Default deny rule being hit, even though ALL traffic is allowed.

[foss-johnny]

Hi,

I'm looking in the Live Firewall logs for my LAN interface, and I can see that the default deny rule is periodically blocking 443 traffic, even though my firewall policy for that interface has a rule that allows all ports and protocols.

How can I track down what is causing this?
Is there a way to run a debug trace, and see what object in OPNsense is triggering this and determine why it's not being allowed out based on the interface rule?

Most tcp 443 traffic is being allowed, just randomly some of it is being blocked. It's also happening on other ports too, not just tcp 443.

Thanks!

[Patrick M. Hausen]

Click on the details for one of those blocking incidents and post them.

The most common cause of unexpected "default deny" is asymmetric routing. So a diagram of your network would also be helpful.

[Patrick M. Hausen]

Please attach here. I categorically block so called "image hosting services".

[foss-johnny]

Please attach here. I categorically block so called "image hosting services".

[foss-johnny]

Click on the details for one of those blocking incidents and post them.

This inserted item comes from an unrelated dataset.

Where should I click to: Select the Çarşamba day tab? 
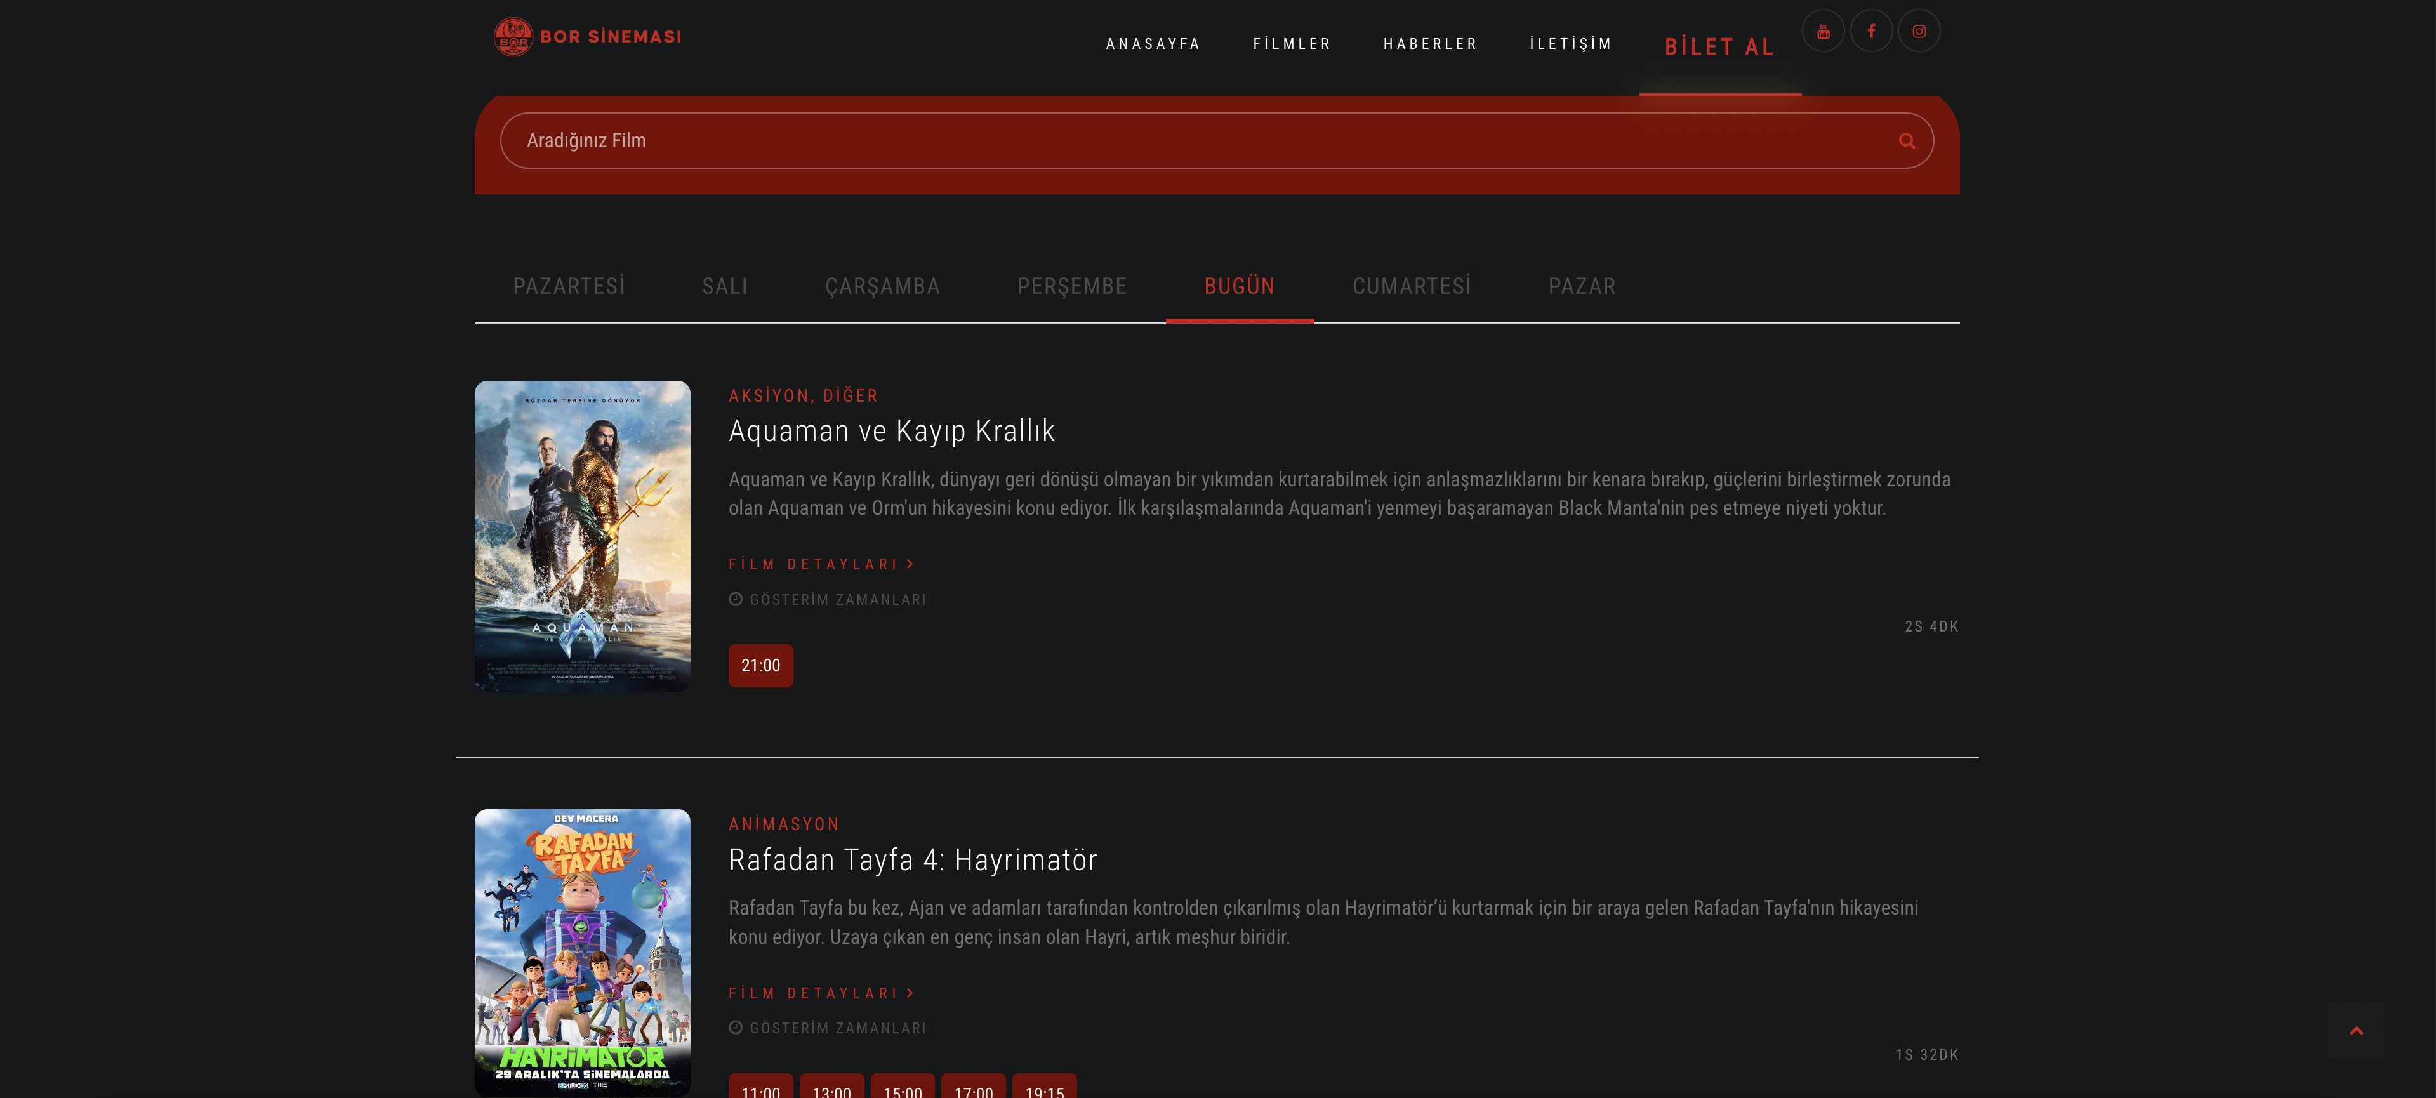click(x=882, y=287)
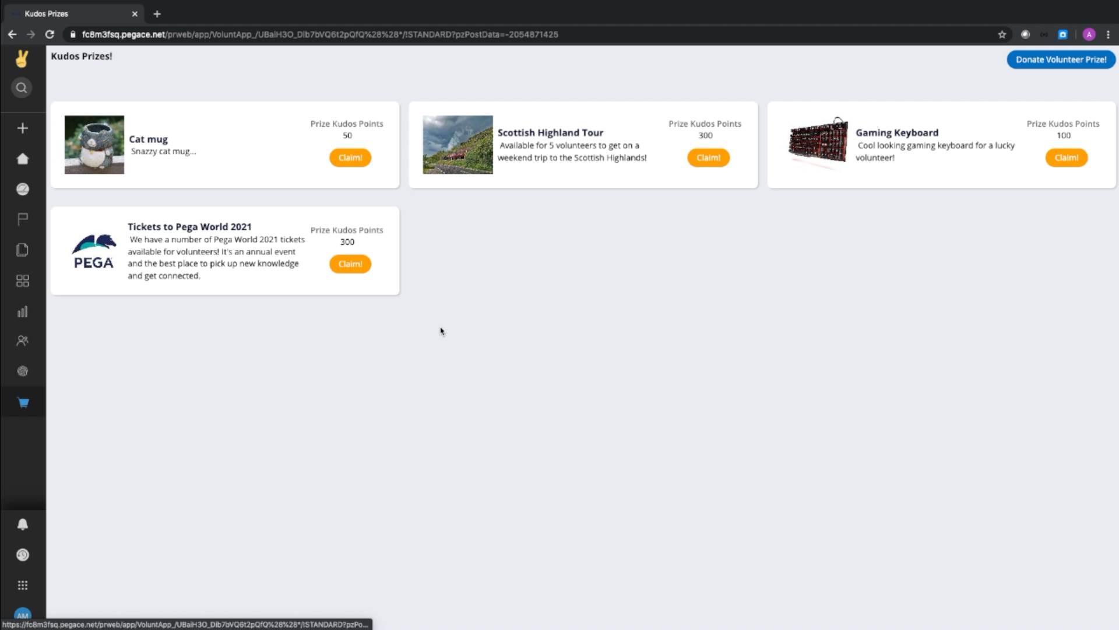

The most common cause of unexpected "default deny" is asymmetric routing. So a diagram of your network would also be helpful.

Here's a basic network diagram:

[foss-johnny]

Just checked the details of the log file, and can see it's for protocol 6, which is IPv6.

I added in a specific interface rule for IPv6, however I'm still seeing traffic being blocked in the Live Logs.

Do I need to setup IPv6 somewhere else as well?

What's strange is that the source address is in IPv4 format, not IPv6.

[meyergru]

Do you actually see blocked websites or are these just random log entries? One that you posted is from Google and it has a FIN-ACK state.

Therefore, potentially, you see artifacts from QUIC traffic - I see those, too.

You can test if you allow HTTP3/QUIC traffic and see if the test triggers those log entries. Wait a bit, it may be that the TCP stream must be closed to cause a log entry.

[foss-johnny]

Do you actually see blocked websites or are these just random log entries? One that you posted is from Google and it has a FIN-ACK state.

Therefore, potentially, you see artifacts from QUIC traffic - I see those, too.

You can test if you allow HTTP3/QUIC traffic and see if the test triggers those log entries. Wait a bit, it may be that the TCP stream must be closed to cause a log entry.

Thanks for your suggestion. I was able to browse to the cloudflare page without issues. Looking in the live view log, I don't see a blocked entry for it either.

It's prodominately tcp 443, but have noticed other ports too; 5223 and 6159.

I haven't put my finger on anything that is not working that I can consistently use as a test. Everything seems to be working.

I'm seeing the blocked traffic originate from multiple different clients.

[pfry]

Just checked the details of the log file, and can see it's for protocol 6, which is IPv6. [...]

In this case it's referring to TCP. HTTPS protocol over TCP protocol over IPv4 protocol, so to speak.

[...] One that you posted is from Google and it has a FIN-ACK state. [...]

An over-aggressive session timeout or lost ACKs could cause this, but either would seem highly unusual.

The direction seems odd, but it's been a while since I watched enough TCP streams. Does the server normally close the TCP session?

I don't see any "FA" logs on my firewall (",FA," in "Firewall: Log Files: Plain View"). Offhand - I didn't care to wait for a full search. I do use QUIC, as I listen to YT in the morning.